Winton has long been an outspoken environmentalist. The alarming future he depicts is, quite explicitly, an indictment of all those future-eating fossil-fuel corporations that continue to profit at the expense of humankind. What is intriguing about Juice is the interaction between its unexpected generic elements – which extend beyond dystopian science fiction to militaristic action-adventure scenes – and its introspective qualities.
The narrative structure is important. The opening sequence is reminiscent of Cormac McCarthy’s The Road, crossed with something of the feral junkyard aesthetic of the Mad Max films. The narrator is travelling across an ashen landscape in the company of a young mute girl, trying to avoid capture, only for their luck to run out when they encounter a paranoid hermit with a crossbow, who holds them hostage. Sensing the “bowman” has a connection to the militant organisation he once belonged to, the narrator tries to win his trust – or at least stall him until they can escape – by recounting his entire life story.

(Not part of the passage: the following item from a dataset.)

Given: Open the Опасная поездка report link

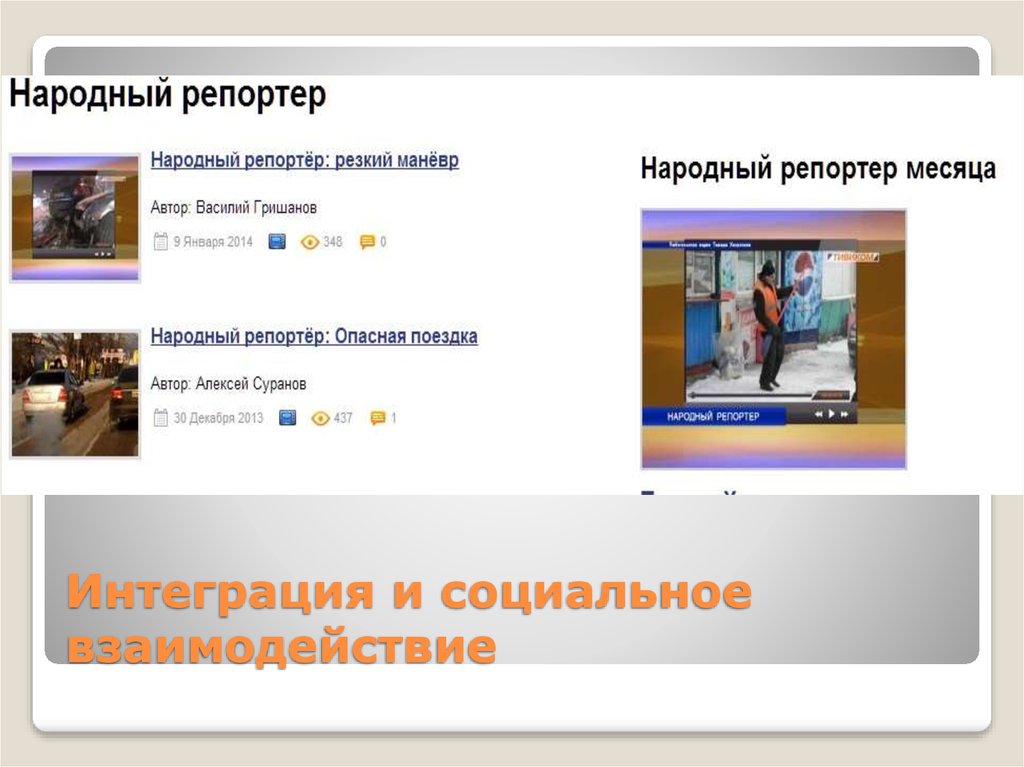Looking at the screenshot, I should 314,337.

The Scheherazade set-up licenses the narrator’s soul-searching, but also ironises it. The bowman, who understands perfectly well that his prisoner is trying to blag his way out of trouble, interrupts periodically to cast doubt on the story and accuse the narrator of being a windbag. The more significant effect of the confessional mode is that it turns the novel in on itself. As the narrator tells the dramatic story of his recruitment into an underground network fighting a guerilla war against the perpetrators of the global catastrophe, he expresses qualms about the organisation’s ruthless tactics and reflects on the way his radicalisation drew him away from his domestic responsibilities.

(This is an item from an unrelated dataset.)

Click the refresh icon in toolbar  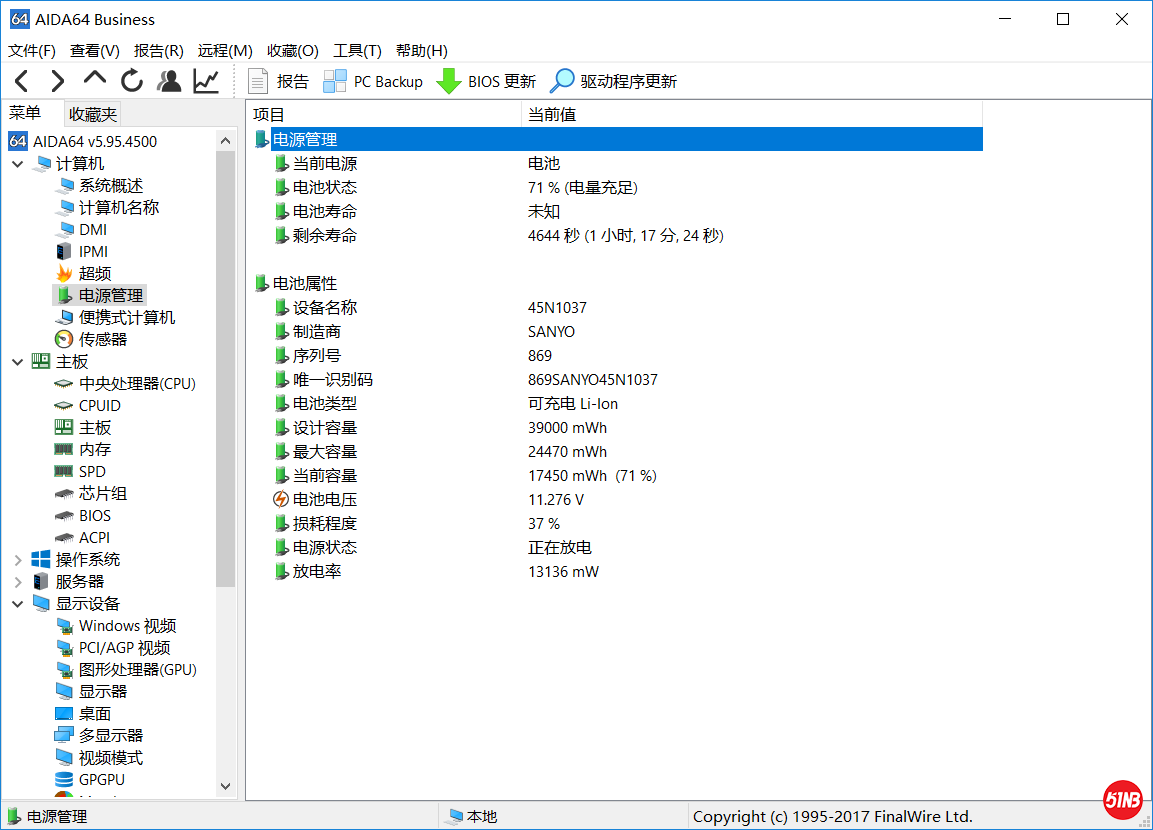coord(132,81)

Cli-fi is a relatively new genre; its characteristics are still evolving. But it has a defining formal problem – namely, how to square the fact that global warming is occurring on a scale incommensurate with the small dramas of individual lives, when the latter are the humanistic foundations of the novel form. This is why so much cli-fi turns to science fiction, fantasy, magic realism, the broad strokes of genre fiction – anything that throws the issue into relief, casts our minds beyond everyday concerns and forces us to think structurally and collectively.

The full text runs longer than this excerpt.